* EXERCISE REQUIREMENTS *
Your job is to print, exactly, the lines in the data below from the line with "This screenshot has height=870, width=1000." through the line with "637x769 pixels.", both included, and to omit any picture.

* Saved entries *
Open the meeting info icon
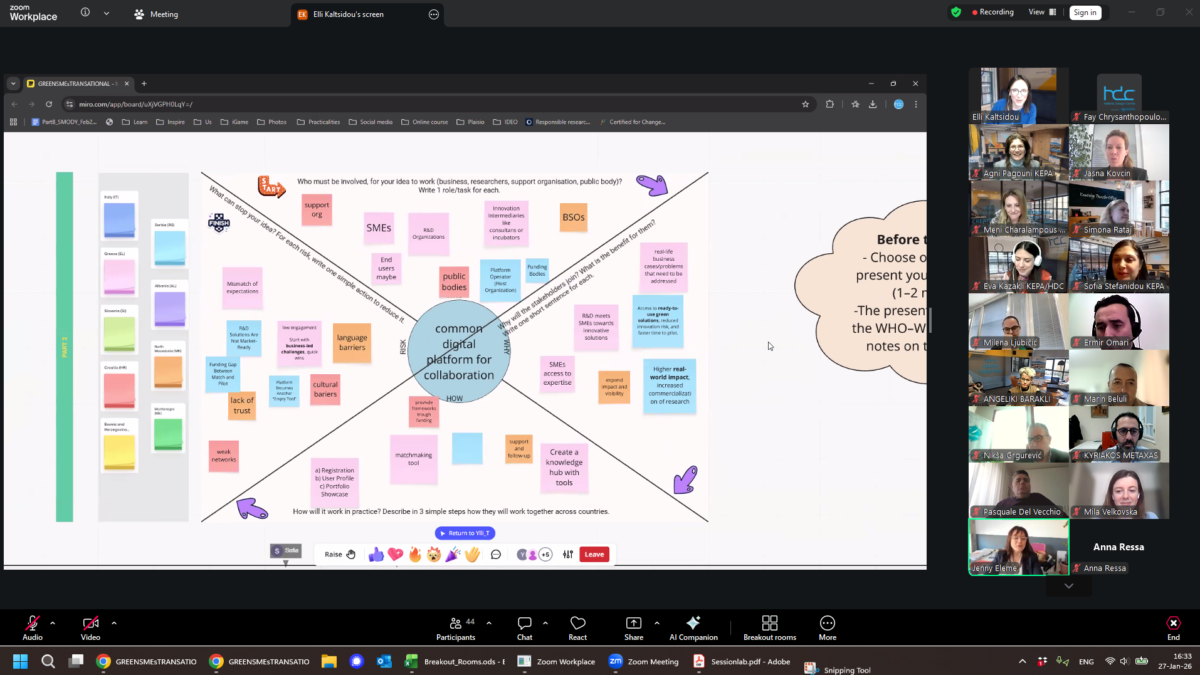coord(85,13)
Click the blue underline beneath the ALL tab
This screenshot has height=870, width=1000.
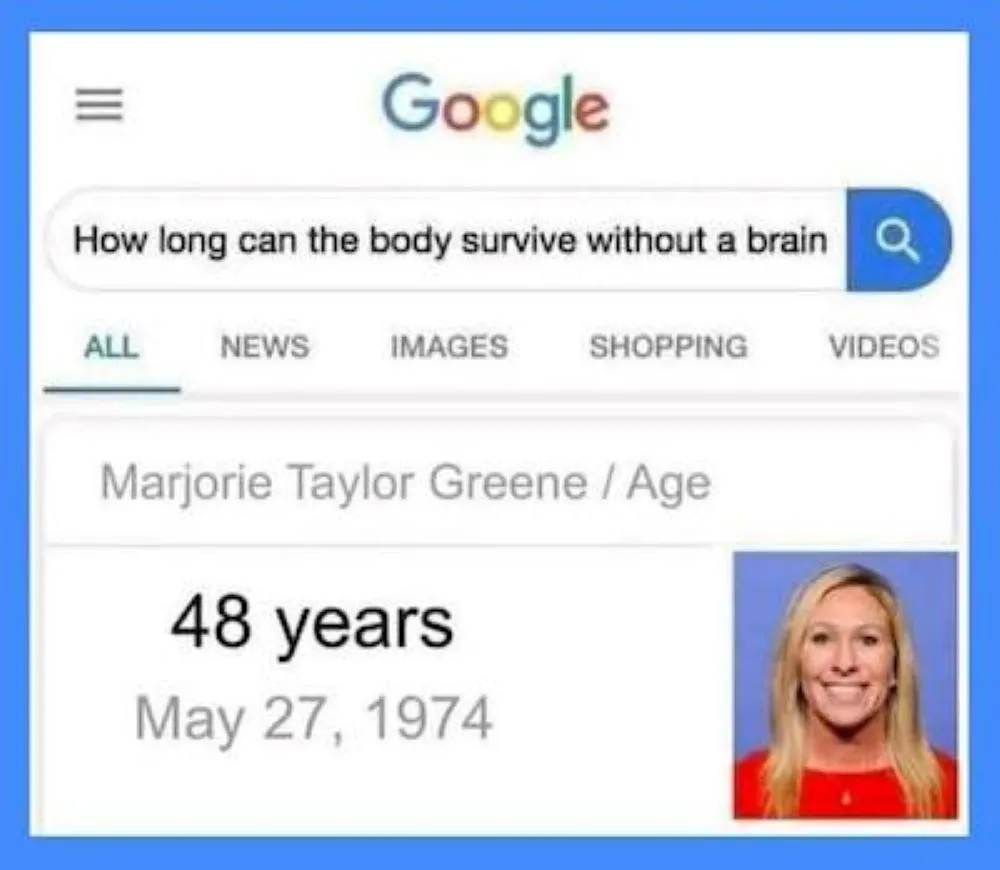[x=112, y=390]
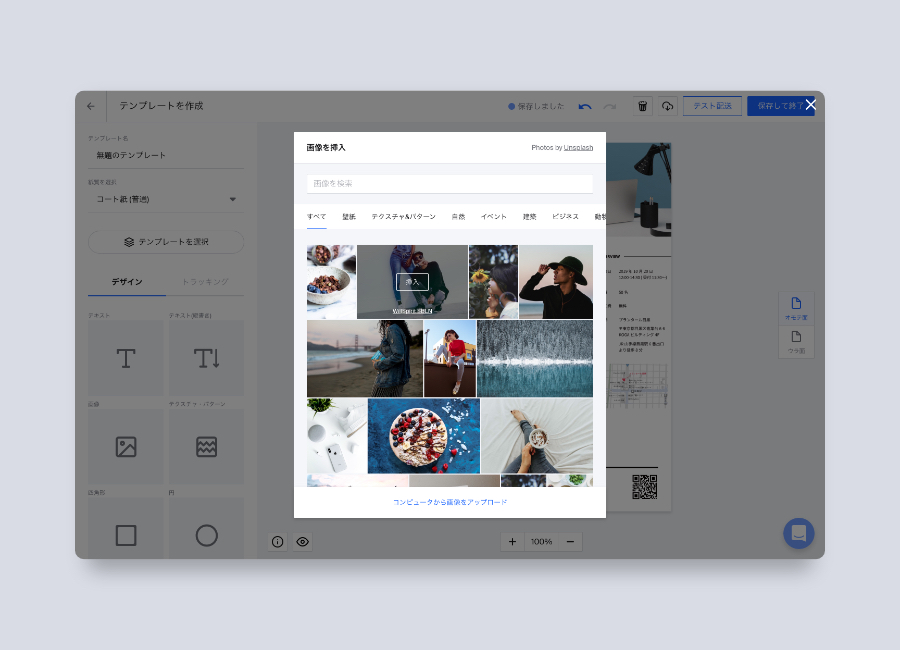Expand the コート紙 paper type dropdown

[165, 199]
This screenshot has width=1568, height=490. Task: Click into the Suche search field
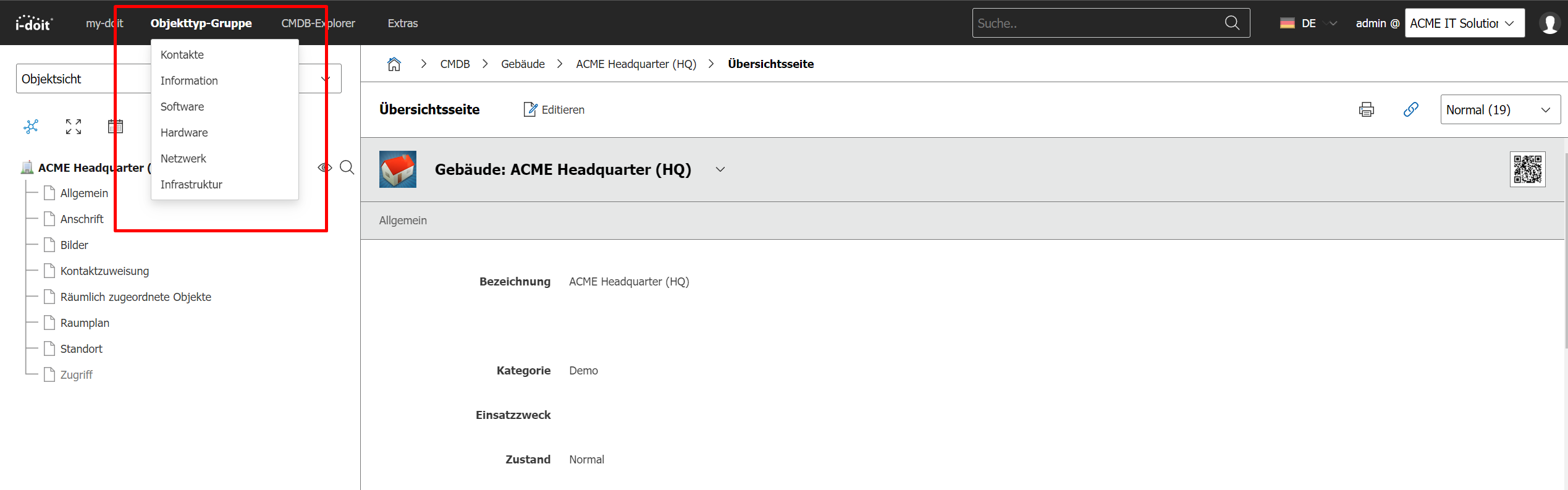coord(1097,23)
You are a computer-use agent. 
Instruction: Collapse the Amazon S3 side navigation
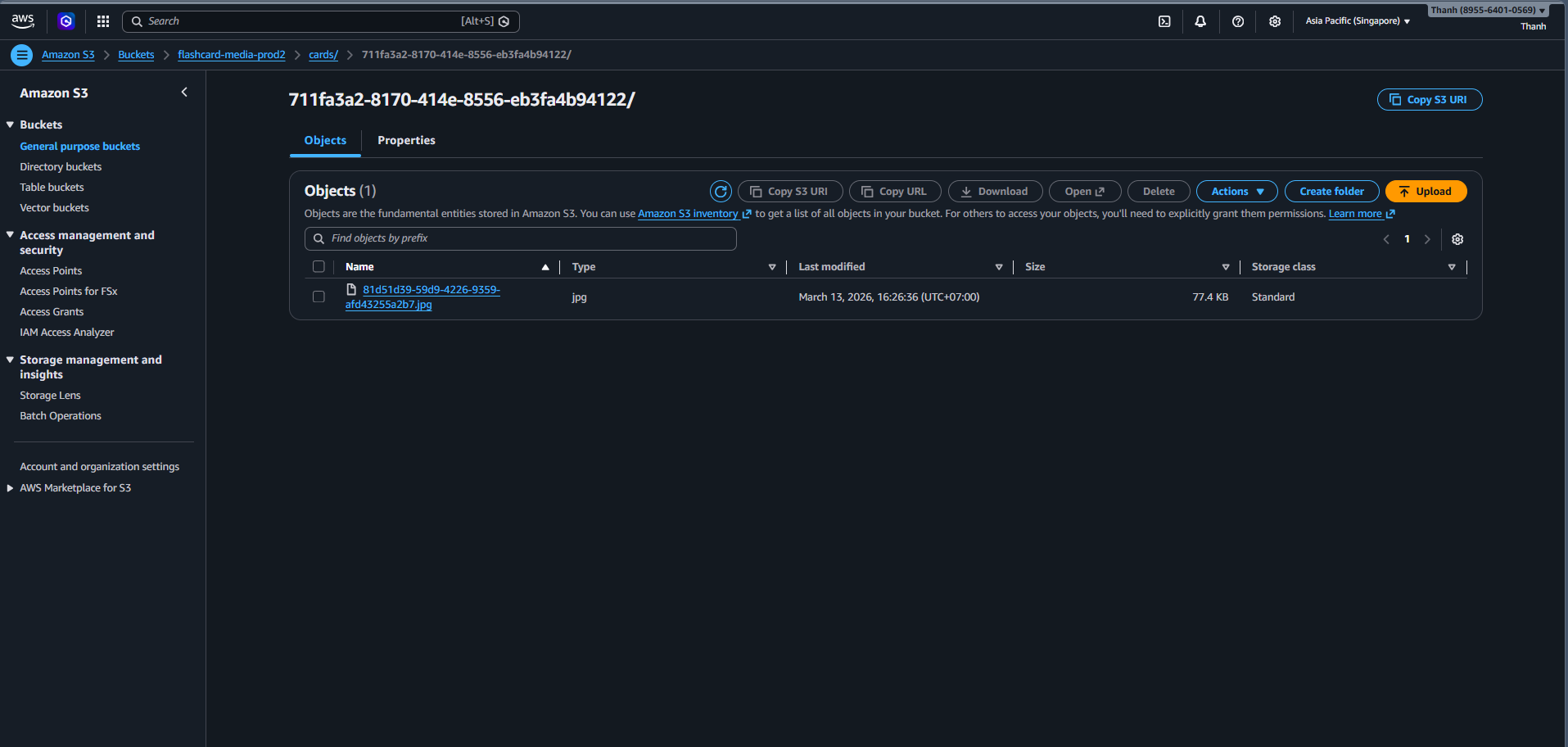(x=184, y=93)
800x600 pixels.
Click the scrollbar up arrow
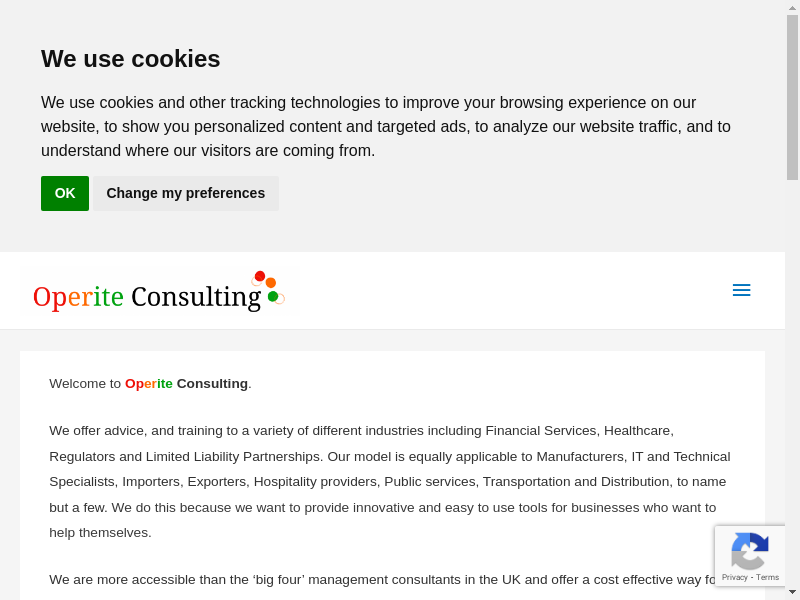[792, 7]
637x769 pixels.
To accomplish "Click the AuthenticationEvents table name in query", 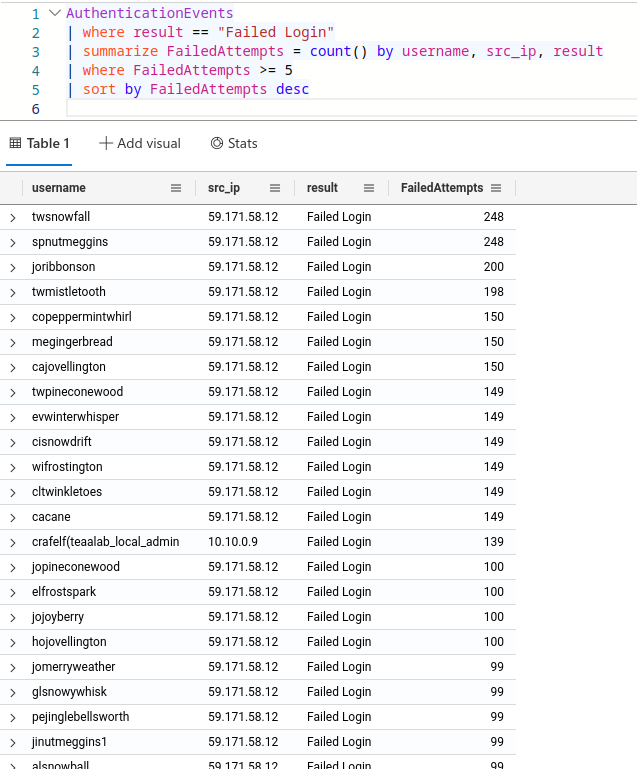I will [149, 15].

* EXPECTED ANSWER *
This screenshot has height=870, width=1000.
[x=112, y=390]
Expand the コート紙 paper type dropdown

[165, 199]
This screenshot has width=1568, height=490. Task: Click into the Suche search field
coord(1097,23)
You are a computer-use agent. 
Instruction: Collapse the Amazon S3 side navigation
(x=184, y=93)
800x600 pixels.
Click the scrollbar up arrow
[792, 7]
637x769 pixels.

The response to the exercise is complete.